Задание A: Сколько постановок за рубежом было у Товстоногова, согласно отрывку о нем?
Задание B: Замените в отрывке о Товстоногове «Бресте» на «Смоленске» и приведите фрагмент, начиная со слов «Многолетней мечтой великого» и вплоть до слов «поведу! – предложил Лебедев-младший.».
Задание C: Продолжите отрывок о Товстоногове, начав сразу после его последней фразы.

--- Отрывок ---

Товстоногов — страница 83 из 91

<…>

Придя утром на завтрак в ресторан, мы узнали, что по каким-то причинам про нашу маленькую компанию забыли и еще не успели накрыть для нас стол, попросив подождать несколько минут. Шеф был страшно недоволен – он очень хотел курить, а у него было строгое правило: никогда не курить натощак… В центре зала одиноко стоял длинный стол, сервированный человек на двадцать для туристской группы, ночевавшей в отеле вместе с нами. Зал был пуст – группа еще не пришла. Прошло пять минут… Десять… Георгий Александрович решительно шагнул через порог, уселся в центр длинного стола, спокойно съел приготовленный там завтрак, с наслаждением закурил и весело сказал: “Когда эти горшки принесут мой завтрак, пусть поставят на свой длинный стол”. <…>

Кажется, в Лахти, уже в конце пути, мы пошли прогуляться по городу… Наше внимание привлекла детская площадка, на которой стояли три вкопанных в землю деревянных коня – один впереди, два других чуть сзади. Передний конь был повыше двух других. Кто-то из женщин предложил: “Мужички, давайте, садитесь на этих лошадей, а мы вас сфотографируем”. Георгий Александрович разбежался и… прыг на первого коня, который был повыше. Раздался треск, и мы увидели, какого цвета у шефа трусики. Брюки лопнули по шву от спины до живота! Мы с Копеляном славились своей смешливостью, удержаться мы, конечно, не смогли. Хохотали все, вместе с шефом. Хотя, – что, в сущности, случилось такого уж смешного? Просто нам всем было очень хорошо!»

Многолетней мечтой великого человека был собственный «мерседес». Когда его спрашивали, зачем он ему нужен, отшучивался:

– Ну, как вам объяснить? Вот такой анекдот. Грузин купил «запорожец». Угнали. Купил второй, запер в гараж. Опять угнали. Купил третий. Навесил два замка. Приходит наутро – нет машины. Лежит пачка денег и записка: «Вот тебе деньги, дурак, купи себе нормальную машину, не позорь нацию!»

По советским законам такое приобретение разрешалось лишь лицам с определенным стажем работы за границей. Товстоногову с его одиннадцатью постановками за рубежом и многочисленными гастролями стажа этого хватило, и, собрав с помощью Шимбаревич нужные справки, он отправился за своей мечтой. По возвращении из Германии, где режиссер тогда ставил «На всякого мудреца…», в Бресте его встречали племянник Алексей и Рудольф Фурманов.

– Дядя Гога, отдохните, давайте я поведу! – предложил Лебедев-младший.

--- Исходные данные ---

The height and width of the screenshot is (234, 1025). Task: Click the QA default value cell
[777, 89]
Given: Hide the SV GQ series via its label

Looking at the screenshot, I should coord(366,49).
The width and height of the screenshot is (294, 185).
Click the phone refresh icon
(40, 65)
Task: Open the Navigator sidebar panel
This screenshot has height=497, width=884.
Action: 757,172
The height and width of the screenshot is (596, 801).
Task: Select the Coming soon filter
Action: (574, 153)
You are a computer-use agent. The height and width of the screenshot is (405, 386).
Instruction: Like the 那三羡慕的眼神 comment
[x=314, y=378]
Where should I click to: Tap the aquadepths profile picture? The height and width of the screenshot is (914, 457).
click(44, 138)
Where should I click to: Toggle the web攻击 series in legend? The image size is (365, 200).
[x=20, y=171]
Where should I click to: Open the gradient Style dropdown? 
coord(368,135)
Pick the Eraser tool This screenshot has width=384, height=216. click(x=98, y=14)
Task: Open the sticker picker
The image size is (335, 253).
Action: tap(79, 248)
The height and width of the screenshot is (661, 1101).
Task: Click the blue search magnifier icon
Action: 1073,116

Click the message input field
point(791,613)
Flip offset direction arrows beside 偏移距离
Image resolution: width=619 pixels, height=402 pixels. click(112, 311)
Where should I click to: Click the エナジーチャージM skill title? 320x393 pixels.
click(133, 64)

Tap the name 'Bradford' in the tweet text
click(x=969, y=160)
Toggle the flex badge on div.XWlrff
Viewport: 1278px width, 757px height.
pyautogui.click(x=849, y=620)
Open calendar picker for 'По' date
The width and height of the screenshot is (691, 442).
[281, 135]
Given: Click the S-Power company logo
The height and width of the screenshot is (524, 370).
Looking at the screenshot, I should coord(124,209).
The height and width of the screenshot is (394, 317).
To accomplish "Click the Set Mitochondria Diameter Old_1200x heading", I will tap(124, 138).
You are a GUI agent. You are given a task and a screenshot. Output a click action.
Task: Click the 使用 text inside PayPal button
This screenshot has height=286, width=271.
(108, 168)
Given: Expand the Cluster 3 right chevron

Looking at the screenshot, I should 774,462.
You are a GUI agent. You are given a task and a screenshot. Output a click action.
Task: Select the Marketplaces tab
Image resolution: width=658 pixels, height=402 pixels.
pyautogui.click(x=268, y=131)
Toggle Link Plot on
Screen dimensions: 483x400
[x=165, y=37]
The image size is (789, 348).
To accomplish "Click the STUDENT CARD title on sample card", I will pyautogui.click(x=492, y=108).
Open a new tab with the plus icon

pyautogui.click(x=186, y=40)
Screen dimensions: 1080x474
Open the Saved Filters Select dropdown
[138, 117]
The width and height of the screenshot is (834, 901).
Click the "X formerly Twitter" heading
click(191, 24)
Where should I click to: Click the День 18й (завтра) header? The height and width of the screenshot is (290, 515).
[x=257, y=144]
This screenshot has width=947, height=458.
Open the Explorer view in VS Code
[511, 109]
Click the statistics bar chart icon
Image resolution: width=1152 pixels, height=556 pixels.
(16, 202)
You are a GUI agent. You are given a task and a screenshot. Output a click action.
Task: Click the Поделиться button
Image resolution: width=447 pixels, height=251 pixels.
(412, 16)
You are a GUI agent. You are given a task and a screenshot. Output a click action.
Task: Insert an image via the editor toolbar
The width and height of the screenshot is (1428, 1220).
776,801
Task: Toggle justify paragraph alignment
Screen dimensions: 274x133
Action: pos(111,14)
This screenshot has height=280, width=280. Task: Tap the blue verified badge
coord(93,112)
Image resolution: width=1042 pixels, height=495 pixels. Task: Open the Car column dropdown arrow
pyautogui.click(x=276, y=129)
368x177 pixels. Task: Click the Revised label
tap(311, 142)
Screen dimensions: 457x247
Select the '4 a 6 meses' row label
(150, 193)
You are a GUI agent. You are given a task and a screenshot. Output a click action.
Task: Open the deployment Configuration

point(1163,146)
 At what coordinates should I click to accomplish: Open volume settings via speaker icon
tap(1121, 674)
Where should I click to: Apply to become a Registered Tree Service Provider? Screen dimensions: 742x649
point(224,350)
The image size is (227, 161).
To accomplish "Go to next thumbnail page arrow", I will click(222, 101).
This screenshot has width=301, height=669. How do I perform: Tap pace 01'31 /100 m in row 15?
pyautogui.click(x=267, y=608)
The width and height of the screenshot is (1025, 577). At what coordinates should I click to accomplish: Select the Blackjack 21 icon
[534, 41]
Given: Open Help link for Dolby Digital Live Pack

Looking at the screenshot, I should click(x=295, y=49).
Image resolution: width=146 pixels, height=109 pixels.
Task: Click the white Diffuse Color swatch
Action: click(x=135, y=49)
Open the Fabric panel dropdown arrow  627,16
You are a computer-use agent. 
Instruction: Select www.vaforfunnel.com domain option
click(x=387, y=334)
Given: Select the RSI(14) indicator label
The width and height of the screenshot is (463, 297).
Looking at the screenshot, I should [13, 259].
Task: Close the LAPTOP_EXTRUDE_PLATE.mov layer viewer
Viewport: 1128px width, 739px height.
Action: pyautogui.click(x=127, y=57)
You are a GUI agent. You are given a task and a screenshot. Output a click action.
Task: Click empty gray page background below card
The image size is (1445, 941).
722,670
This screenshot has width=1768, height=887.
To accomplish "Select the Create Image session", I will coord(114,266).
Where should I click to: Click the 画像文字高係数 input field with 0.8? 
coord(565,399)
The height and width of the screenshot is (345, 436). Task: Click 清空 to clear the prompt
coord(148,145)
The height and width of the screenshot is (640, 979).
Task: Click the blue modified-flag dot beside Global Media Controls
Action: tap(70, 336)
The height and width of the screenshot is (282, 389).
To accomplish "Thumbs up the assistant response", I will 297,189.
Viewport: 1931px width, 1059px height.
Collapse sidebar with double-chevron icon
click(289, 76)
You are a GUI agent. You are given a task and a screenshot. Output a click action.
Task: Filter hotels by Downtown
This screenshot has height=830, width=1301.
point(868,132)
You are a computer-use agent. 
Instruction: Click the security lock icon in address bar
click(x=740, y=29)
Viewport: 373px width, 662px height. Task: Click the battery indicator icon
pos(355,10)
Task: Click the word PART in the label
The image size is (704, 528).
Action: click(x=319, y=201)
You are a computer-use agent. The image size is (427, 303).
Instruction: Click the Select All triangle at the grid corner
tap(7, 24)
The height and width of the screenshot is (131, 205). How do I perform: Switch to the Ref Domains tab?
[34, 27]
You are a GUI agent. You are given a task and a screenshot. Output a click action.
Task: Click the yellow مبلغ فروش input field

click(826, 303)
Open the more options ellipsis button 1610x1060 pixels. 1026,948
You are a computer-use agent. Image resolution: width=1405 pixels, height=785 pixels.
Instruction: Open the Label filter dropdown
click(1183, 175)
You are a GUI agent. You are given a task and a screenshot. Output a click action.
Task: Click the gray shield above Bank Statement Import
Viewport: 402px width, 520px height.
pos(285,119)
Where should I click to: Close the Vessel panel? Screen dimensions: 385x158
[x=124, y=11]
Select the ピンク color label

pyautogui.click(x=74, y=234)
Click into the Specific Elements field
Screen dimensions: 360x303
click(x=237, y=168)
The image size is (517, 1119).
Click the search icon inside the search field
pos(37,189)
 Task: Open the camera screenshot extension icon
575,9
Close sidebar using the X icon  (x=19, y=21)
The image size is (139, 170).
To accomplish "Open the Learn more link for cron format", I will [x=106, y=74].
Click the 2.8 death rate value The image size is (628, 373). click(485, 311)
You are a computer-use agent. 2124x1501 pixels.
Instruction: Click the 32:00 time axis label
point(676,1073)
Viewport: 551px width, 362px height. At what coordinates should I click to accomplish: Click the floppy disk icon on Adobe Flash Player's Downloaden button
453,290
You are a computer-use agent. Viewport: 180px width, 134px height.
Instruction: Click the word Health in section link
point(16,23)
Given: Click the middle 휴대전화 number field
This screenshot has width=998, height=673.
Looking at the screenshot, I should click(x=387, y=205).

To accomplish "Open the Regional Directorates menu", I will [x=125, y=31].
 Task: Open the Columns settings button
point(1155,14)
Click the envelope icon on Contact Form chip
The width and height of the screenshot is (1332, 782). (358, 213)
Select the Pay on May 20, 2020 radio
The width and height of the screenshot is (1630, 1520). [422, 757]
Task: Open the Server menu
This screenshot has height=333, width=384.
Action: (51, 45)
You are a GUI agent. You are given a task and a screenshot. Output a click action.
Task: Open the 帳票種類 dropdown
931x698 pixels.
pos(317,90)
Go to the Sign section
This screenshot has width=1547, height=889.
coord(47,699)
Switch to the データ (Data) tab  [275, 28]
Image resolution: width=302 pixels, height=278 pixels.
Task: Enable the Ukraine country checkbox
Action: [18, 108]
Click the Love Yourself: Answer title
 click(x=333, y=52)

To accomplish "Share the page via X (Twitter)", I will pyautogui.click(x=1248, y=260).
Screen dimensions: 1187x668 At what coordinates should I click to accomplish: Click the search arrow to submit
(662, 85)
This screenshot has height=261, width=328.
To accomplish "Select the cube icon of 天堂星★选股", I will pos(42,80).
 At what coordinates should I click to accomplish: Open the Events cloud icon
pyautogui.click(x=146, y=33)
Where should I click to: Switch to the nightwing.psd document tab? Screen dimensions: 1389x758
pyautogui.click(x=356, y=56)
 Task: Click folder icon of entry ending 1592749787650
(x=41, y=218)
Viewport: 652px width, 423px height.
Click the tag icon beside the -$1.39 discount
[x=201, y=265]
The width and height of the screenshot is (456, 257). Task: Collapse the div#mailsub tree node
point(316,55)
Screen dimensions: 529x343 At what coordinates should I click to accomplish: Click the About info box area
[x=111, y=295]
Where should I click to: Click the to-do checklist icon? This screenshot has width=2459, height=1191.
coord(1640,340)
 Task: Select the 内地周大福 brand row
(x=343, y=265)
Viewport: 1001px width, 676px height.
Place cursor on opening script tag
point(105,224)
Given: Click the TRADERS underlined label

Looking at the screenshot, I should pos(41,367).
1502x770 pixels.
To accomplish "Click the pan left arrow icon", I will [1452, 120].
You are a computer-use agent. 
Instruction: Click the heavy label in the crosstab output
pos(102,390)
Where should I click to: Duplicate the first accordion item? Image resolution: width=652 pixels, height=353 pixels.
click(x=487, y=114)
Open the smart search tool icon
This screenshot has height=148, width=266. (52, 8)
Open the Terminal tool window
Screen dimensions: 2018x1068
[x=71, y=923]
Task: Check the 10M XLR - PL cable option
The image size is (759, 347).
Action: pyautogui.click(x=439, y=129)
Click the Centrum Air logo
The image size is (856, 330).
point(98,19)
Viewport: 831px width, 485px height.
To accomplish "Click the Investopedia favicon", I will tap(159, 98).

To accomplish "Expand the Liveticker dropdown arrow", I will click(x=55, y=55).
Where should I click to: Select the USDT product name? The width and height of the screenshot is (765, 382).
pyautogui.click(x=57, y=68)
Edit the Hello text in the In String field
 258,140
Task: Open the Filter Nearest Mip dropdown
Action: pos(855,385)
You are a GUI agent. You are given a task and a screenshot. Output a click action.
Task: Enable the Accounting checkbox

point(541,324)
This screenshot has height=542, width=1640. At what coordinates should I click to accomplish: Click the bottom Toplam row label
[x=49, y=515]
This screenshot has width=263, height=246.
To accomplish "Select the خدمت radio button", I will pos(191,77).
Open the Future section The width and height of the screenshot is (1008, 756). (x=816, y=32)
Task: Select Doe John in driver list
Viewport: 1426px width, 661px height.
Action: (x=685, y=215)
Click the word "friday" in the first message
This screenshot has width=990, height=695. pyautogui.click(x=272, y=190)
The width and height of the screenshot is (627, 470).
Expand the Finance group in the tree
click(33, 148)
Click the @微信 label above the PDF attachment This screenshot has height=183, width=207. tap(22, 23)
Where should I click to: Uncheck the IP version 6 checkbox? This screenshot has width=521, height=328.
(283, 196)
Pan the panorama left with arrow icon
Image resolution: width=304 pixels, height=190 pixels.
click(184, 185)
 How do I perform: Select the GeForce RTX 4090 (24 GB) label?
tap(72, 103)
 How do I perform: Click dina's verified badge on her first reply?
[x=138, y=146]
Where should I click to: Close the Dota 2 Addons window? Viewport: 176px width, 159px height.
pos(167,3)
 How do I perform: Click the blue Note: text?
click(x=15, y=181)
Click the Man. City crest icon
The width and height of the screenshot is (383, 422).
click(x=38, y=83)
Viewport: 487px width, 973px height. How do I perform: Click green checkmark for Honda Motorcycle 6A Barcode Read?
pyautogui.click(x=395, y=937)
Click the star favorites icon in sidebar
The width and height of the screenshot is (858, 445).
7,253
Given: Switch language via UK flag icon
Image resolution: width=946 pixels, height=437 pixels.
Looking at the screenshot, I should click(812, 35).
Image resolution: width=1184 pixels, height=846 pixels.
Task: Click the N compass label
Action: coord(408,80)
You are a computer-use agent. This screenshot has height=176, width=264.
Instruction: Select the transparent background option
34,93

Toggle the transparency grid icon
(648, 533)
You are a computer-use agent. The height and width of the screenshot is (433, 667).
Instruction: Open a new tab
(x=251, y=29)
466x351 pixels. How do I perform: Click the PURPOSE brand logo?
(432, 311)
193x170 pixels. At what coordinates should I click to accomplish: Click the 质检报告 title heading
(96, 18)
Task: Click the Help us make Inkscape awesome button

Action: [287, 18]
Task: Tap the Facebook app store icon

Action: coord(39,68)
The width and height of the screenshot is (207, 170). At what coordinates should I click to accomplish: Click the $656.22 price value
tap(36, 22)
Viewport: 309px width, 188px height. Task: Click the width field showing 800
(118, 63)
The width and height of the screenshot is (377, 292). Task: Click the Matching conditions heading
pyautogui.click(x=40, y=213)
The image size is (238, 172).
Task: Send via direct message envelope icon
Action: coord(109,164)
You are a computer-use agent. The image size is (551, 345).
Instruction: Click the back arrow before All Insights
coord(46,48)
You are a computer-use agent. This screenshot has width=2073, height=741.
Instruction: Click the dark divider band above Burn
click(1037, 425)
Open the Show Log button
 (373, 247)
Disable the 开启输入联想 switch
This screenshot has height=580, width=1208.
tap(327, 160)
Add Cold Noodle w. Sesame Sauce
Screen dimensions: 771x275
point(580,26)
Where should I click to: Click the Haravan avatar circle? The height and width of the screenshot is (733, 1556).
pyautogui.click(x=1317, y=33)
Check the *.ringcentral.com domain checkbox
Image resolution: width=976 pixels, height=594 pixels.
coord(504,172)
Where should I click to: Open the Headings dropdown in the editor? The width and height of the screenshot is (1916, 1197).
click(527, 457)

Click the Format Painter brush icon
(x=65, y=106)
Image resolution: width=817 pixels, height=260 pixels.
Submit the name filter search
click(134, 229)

---

Ответ A: Одиннадцать.

Ответ B:
Многолетней мечтой великого человека был собственный «мерседес». Когда его спрашивали, зачем он ему нужен, отшучивался:

– Ну, как вам объяснить? Вот такой анекдот. Грузин купил «запорожец». Угнали. Купил второй, запер в гараж. Опять угнали. Купил третий. Навесил два замка. Приходит наутро – нет машины. Лежит пачка денег и записка: «Вот тебе деньги, дурак, купи себе нормальную машину, не позорь нацию!»

По советским законам такое приобретение разрешалось лишь лицам с определенным стажем работы за границей. Товстоногову с его одиннадцатью постановками за рубежом и многочисленными гастролями стажа этого хватило, и, собрав с помощью Шимбаревич нужные справки, он отправился за своей мечтой. По возвращении из Германии, где режиссер тогда ставил «На всякого мудреца…», в Смоленске его встречали племянник Алексей и Рудольф Фурманов.

– Дядя Гога, отдохните, давайте я поведу! – предложил Лебедев-младший.

Ответ C:
– Нет! – воскликнул сияющий дядя и до самого дома не отдал руля подержанного зеленого «мерседеса», который он упрямо называл «фисташковым».

«Стояло солнечное лето, я что-то печатала на машинке, – вспоминает Ирина Шимбаревич. – Вдруг слышу по необычному звуку сигнала, что прибыл не наш автомобиль. Когда спустилась во двор, он специально открыл капот, чтобы я увидела автомобильные внутренности – нечто стальное, начищенное до блеска. “Вы в этом что-то понимаете?!” – спросил он. “Ни-че-го не понимаю, – честно призналась я, – но это очень красиво!” Разочарованный, он махнул рукой, дав понять, что мне надо бы удалиться, и стал поджидать настоящих ценителей этого блистающего совершенства».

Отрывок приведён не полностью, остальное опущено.